Claiming the lives of famous senators such as Ted Kennedy and John McCain, amongst many others, glioblastoma is one of the most aggressive and fast-growing brain tumors. With a median survival rate of just 14 months after diagnosis, glioblastoma is known to be extremely treatment-resistant and highly malignant. 

Glioblastoma begins from glial cells, which surround neurons to support and protect them. These cancerous cells are then able to access deeper portions of the brain by following blood vessels and white matter tracts, limiting options for surgical resection. Additionally, glioblastomas model a positive feedback loop during which cancerous cells secrete their own neurotransmitters, increasing hyperactivity in the area surrounding the tumor and further progressing cancer growth. 

Dr. Shawn Hervey-Jumper, a notable neurosurgeon at the University of California San Francisco (UCSF), has studied the hyperactive positive feedback loop within gliomas. His research team at UCSF conducted a study with patients suffering from glioblastoma in speech-associated regions of the brain. When asked to name a series of pictures, patients with glioblastoma showed activation in more regions of their brain, compared to control groups. This suggests that the brain may recruit broader neural networks to compensate for tumor-related damages to speech areas while remodeling the brain.

Hervey-Jumper equates this interaction to an orchestra: “If you lose the cellos and the woodwinds, the remaining players just can’t carry the piece the way they could otherwise.”

“The idea that there’s conversation between cancer cells and healthy brain cells is something of a paradigm shift.”

Likewise, when glioblastoma damages parts of the brain or renders them unable to carry out their functions, the brain must adapt by using other localized parts of the brain. However, as in the orchestral analogy, it is still difficult to restore the original functions. 

As the tumor cells begin to invade neighboring areas of the brain, the cells begin secreting thrombospondin-1 (TSP-1), which is related to tumor development and has been correlated to increased grades of glioma. TSP-1 is a protein found in the extracellular matrix of the cell environment and regulates functions such as cell–cell adhesion and migration. Saritha Krishna, a professor at UCSF, conducted a study assessing the effects of pharmacological inhibition of TSP-1 through the use of gabapentin, a common anti-seizure drug. After treating affected mice with patient-derived xenografts with gabapentin, Krishna discovered that treated mice exhibited a decrease in tumor proliferation compared to vehicle-treated controls. In high-grade gliomas, tumor cells show interactions with nearby neurons, driving glioma growth and neuronal excitability. With gabapentin, this excitability that led to growth was suppressed, therefore suppressing tumor growth rate. This trial is still in the early stages, and Hervey-Jumper suggests that “the idea that there’s conversation between cancer cells and healthy brain cells is something of a paradigm shift.”

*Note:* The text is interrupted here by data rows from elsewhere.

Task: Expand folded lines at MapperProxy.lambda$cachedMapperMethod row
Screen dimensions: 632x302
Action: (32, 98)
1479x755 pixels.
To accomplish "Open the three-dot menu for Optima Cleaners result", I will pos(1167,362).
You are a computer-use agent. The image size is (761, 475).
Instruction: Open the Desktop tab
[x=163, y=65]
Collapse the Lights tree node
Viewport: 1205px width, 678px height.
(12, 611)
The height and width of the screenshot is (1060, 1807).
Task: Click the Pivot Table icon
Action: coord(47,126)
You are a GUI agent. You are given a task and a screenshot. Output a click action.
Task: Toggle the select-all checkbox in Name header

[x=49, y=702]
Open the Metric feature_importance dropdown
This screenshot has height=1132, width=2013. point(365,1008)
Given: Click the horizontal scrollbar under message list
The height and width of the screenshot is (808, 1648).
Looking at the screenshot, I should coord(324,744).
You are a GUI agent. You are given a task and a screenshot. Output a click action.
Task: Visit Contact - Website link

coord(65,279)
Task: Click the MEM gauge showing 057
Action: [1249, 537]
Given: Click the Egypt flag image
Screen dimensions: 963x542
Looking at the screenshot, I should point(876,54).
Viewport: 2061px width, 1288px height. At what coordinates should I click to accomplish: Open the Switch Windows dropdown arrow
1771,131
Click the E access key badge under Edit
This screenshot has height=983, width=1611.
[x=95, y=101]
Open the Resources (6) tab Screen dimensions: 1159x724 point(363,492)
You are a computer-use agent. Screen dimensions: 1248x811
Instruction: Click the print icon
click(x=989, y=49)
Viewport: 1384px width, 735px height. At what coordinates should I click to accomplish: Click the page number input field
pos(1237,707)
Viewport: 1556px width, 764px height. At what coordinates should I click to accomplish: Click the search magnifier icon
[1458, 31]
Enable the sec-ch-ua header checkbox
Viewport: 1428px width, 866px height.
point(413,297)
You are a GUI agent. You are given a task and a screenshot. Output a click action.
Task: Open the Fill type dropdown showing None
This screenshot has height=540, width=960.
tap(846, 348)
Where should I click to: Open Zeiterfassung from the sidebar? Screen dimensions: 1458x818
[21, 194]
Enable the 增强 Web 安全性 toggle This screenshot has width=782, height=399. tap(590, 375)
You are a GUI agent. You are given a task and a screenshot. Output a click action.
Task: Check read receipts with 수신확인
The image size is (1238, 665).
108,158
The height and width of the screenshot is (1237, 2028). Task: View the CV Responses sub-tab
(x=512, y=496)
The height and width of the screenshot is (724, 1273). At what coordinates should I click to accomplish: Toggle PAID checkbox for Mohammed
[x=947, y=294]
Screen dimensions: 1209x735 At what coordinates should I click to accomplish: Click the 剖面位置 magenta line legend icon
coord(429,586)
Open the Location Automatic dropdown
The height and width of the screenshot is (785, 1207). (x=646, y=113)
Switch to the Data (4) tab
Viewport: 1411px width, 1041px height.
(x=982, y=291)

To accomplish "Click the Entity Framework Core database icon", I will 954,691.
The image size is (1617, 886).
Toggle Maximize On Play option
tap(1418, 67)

UT Southwestern Medical Center predicts that globally 300,000 cases of glioblastoma will be diagnosed this year, and many patients will be part of clinical trials, contributing to the next breakthroughs in treatments. Due to the aggressive nature of glioblastoma, some may not live to see the full impact of the research they have contributed to. Yet each patient brings us closer to finding a cure and creates a future where glioblastoma is no longer a deadly, incurable disease. To honor them is to remember their bravery and carry their fight forward — by funding the research, supporting science, and pushing the boundaries of medicine.